Recast the part of the records that runs from the line containing "Image resolution: width=739" through the end of the records, both ends included, as a Markdown table with the columns Row and Line. Number each row, skip blank lines, and leave the pictures out.

§

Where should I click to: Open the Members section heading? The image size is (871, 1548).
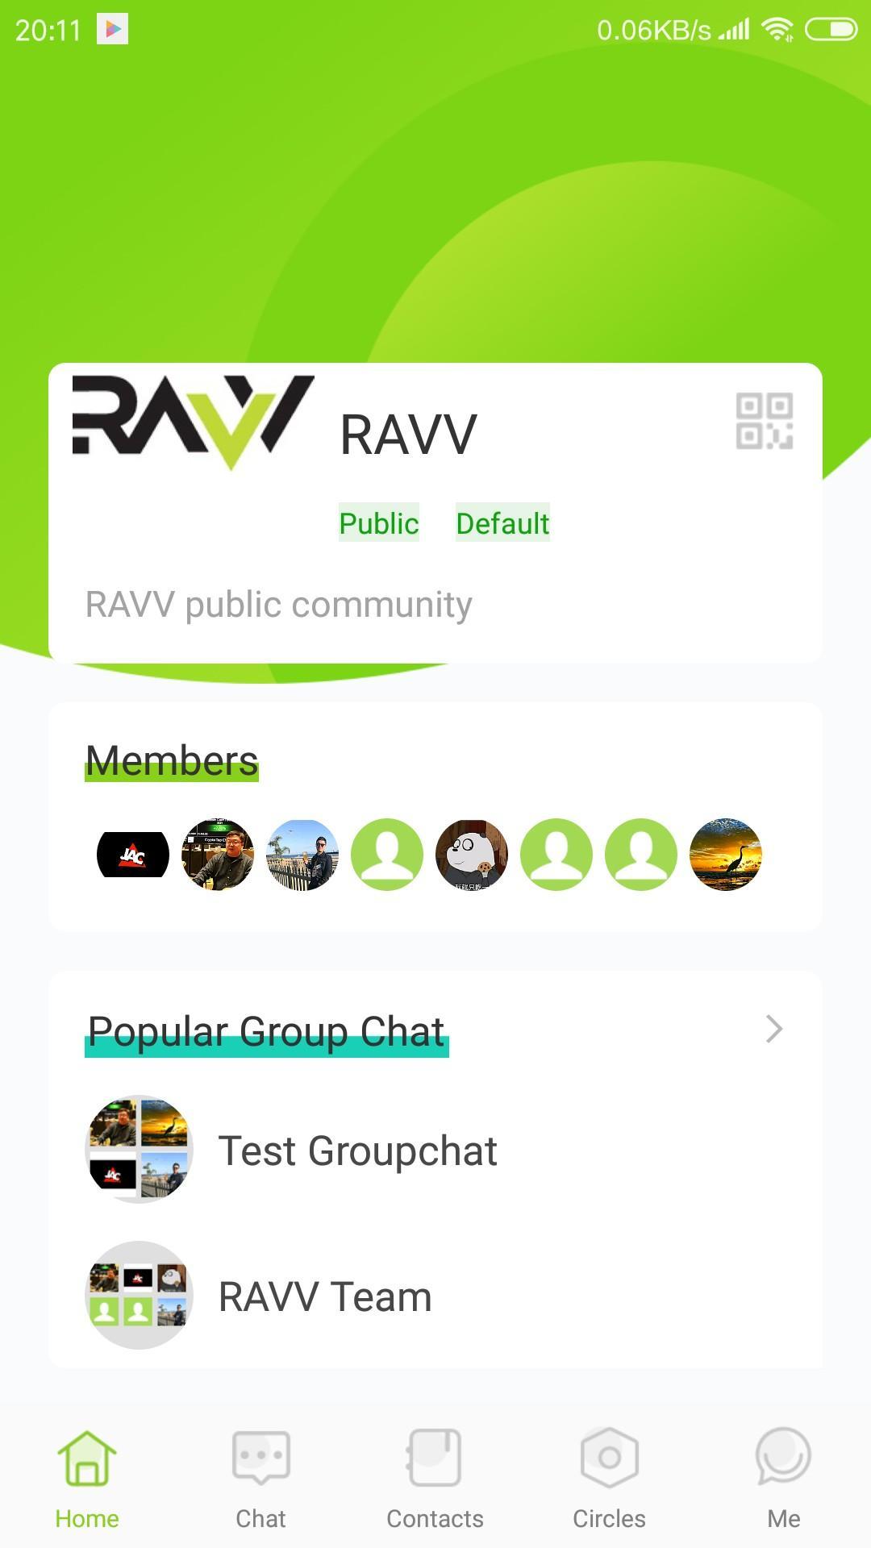(172, 760)
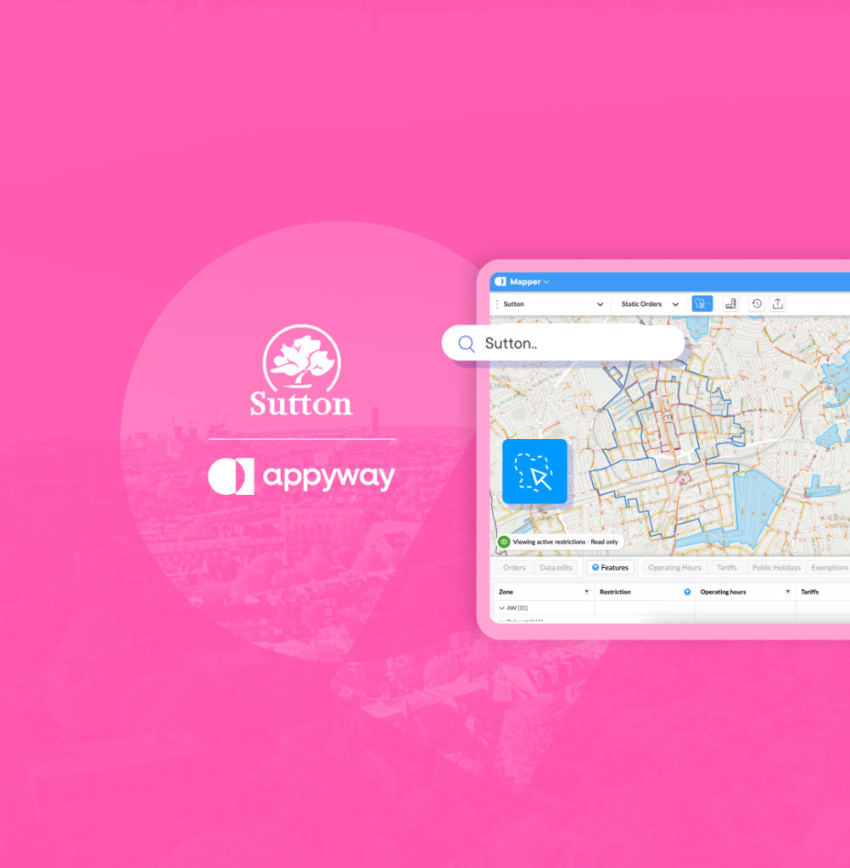Click the magnifying glass search icon
This screenshot has width=850, height=868.
tap(466, 343)
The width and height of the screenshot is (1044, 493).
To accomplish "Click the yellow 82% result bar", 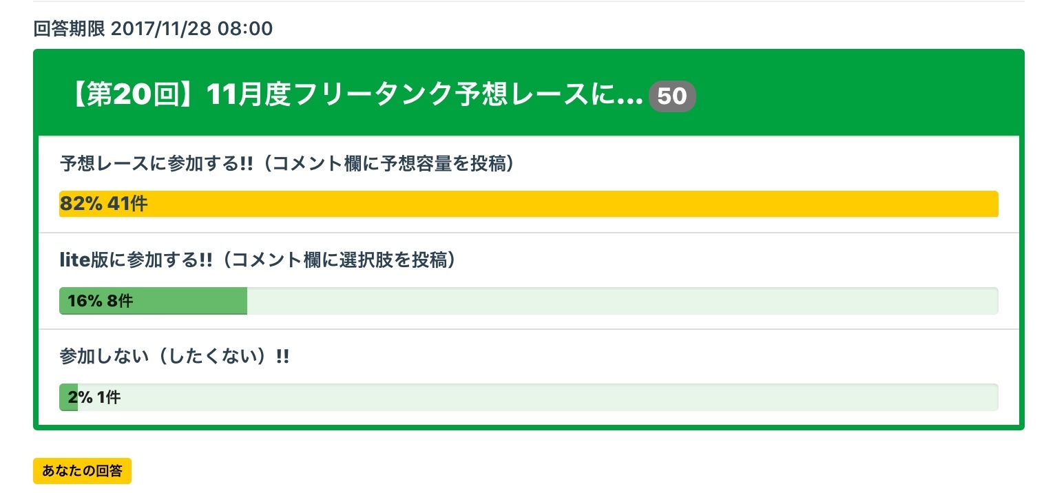I will [x=551, y=204].
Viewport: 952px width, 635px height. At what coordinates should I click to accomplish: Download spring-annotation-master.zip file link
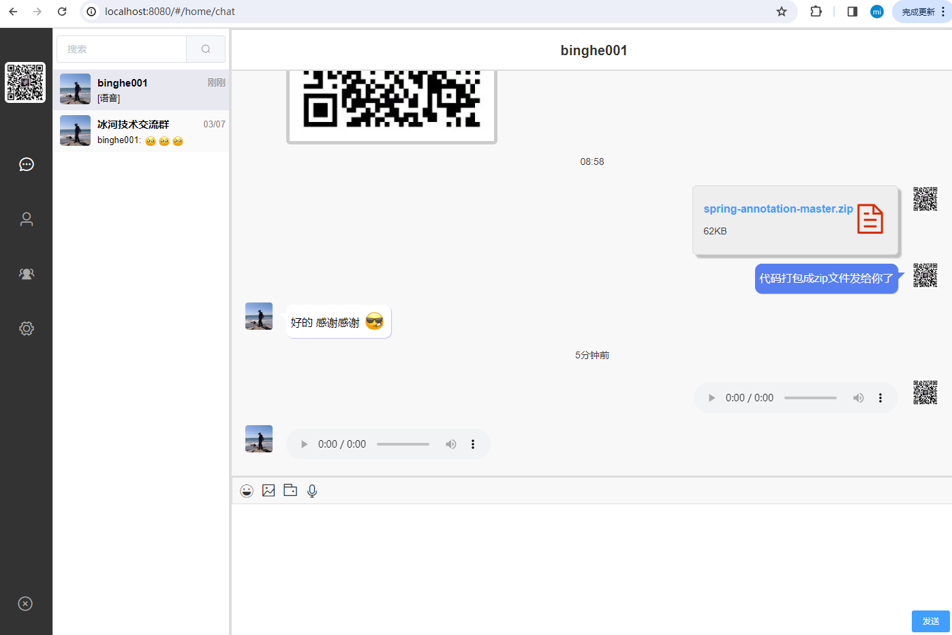pos(778,209)
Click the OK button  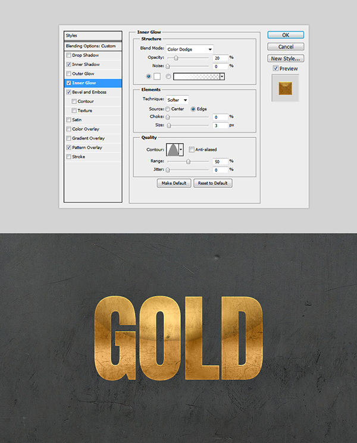(286, 35)
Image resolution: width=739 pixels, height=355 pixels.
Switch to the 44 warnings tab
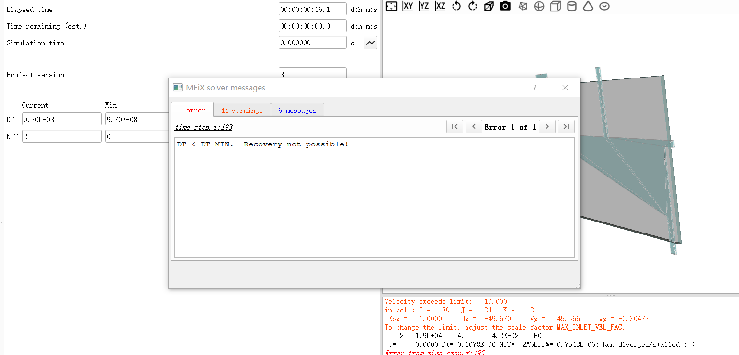[242, 111]
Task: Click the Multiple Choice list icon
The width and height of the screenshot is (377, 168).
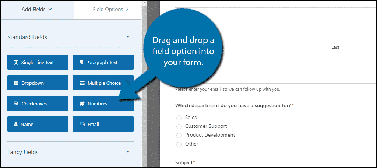Action: 82,83
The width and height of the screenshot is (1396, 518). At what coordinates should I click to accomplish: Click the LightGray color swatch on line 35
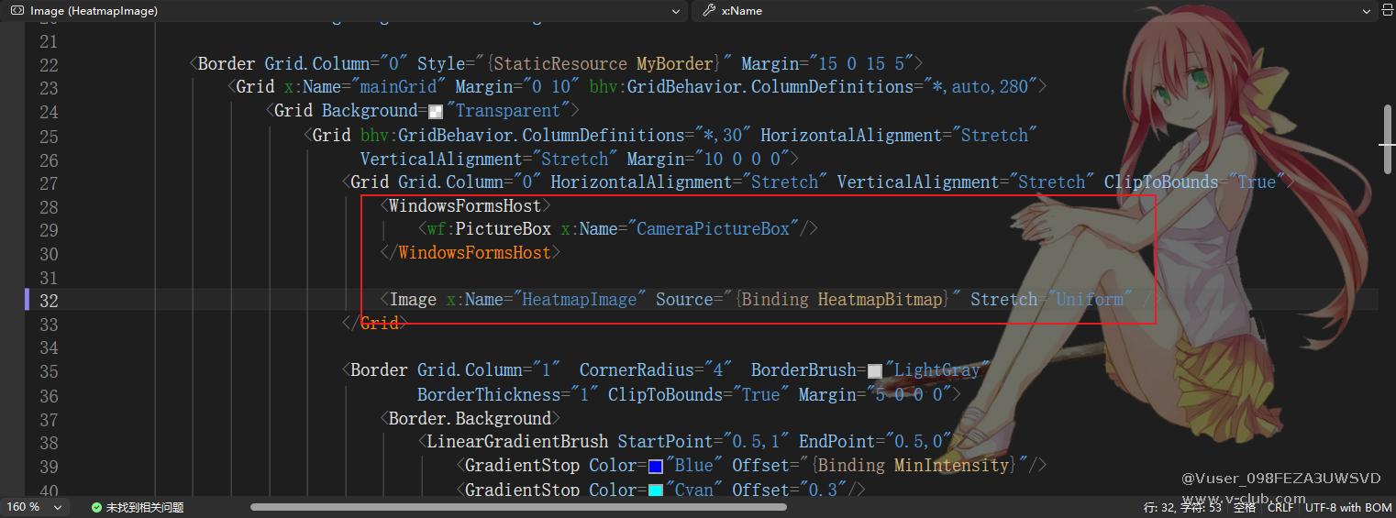874,371
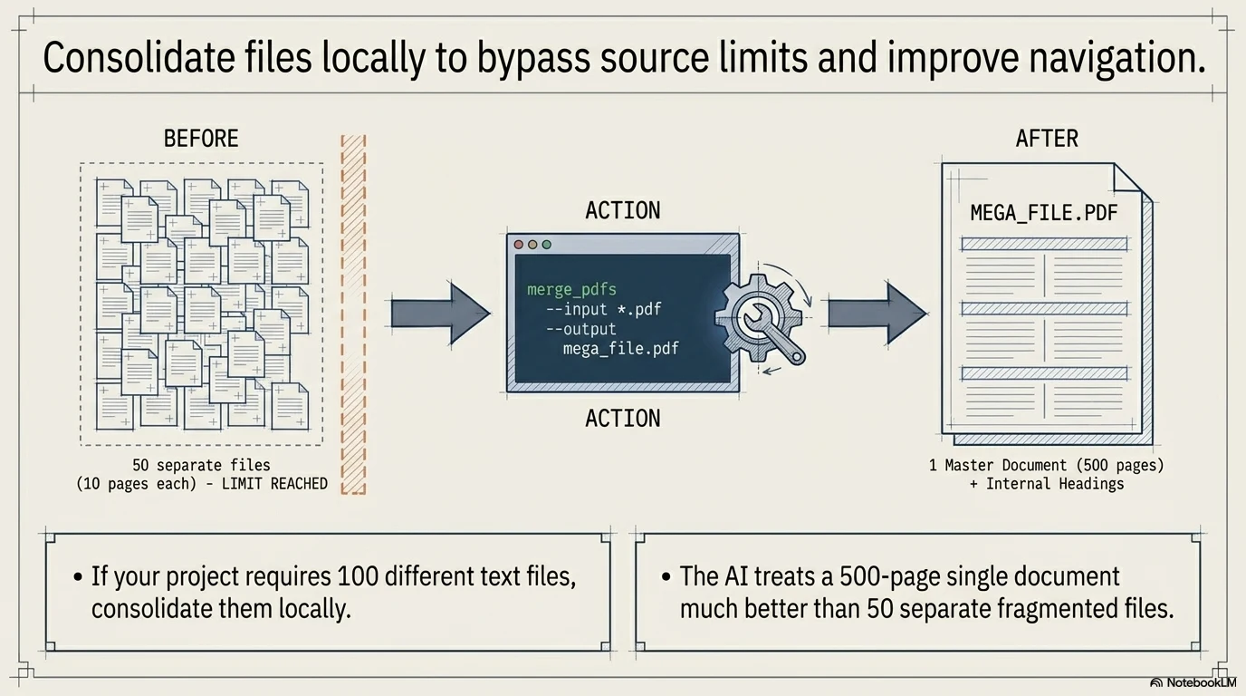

§

TASK RESPONSE
| Row | Line |
|---|---|
| 1 | Image resolution: width=739 pixels, height=355 pixels. |
| 2 | Switch to the 44 warnings tab |
| 3 | [242, 111] |
| 4 | Task: Click the Multiple Choice list icon |
| 5 | The width and height of the screenshot is (377, 168). |
| 6 | Action: 82,83 |
| 7 | The width and height of the screenshot is (1396, 518). At what coordinates should I click to accomplish: Click the LightGray color swatch on line 35 |
| 8 | 874,371 |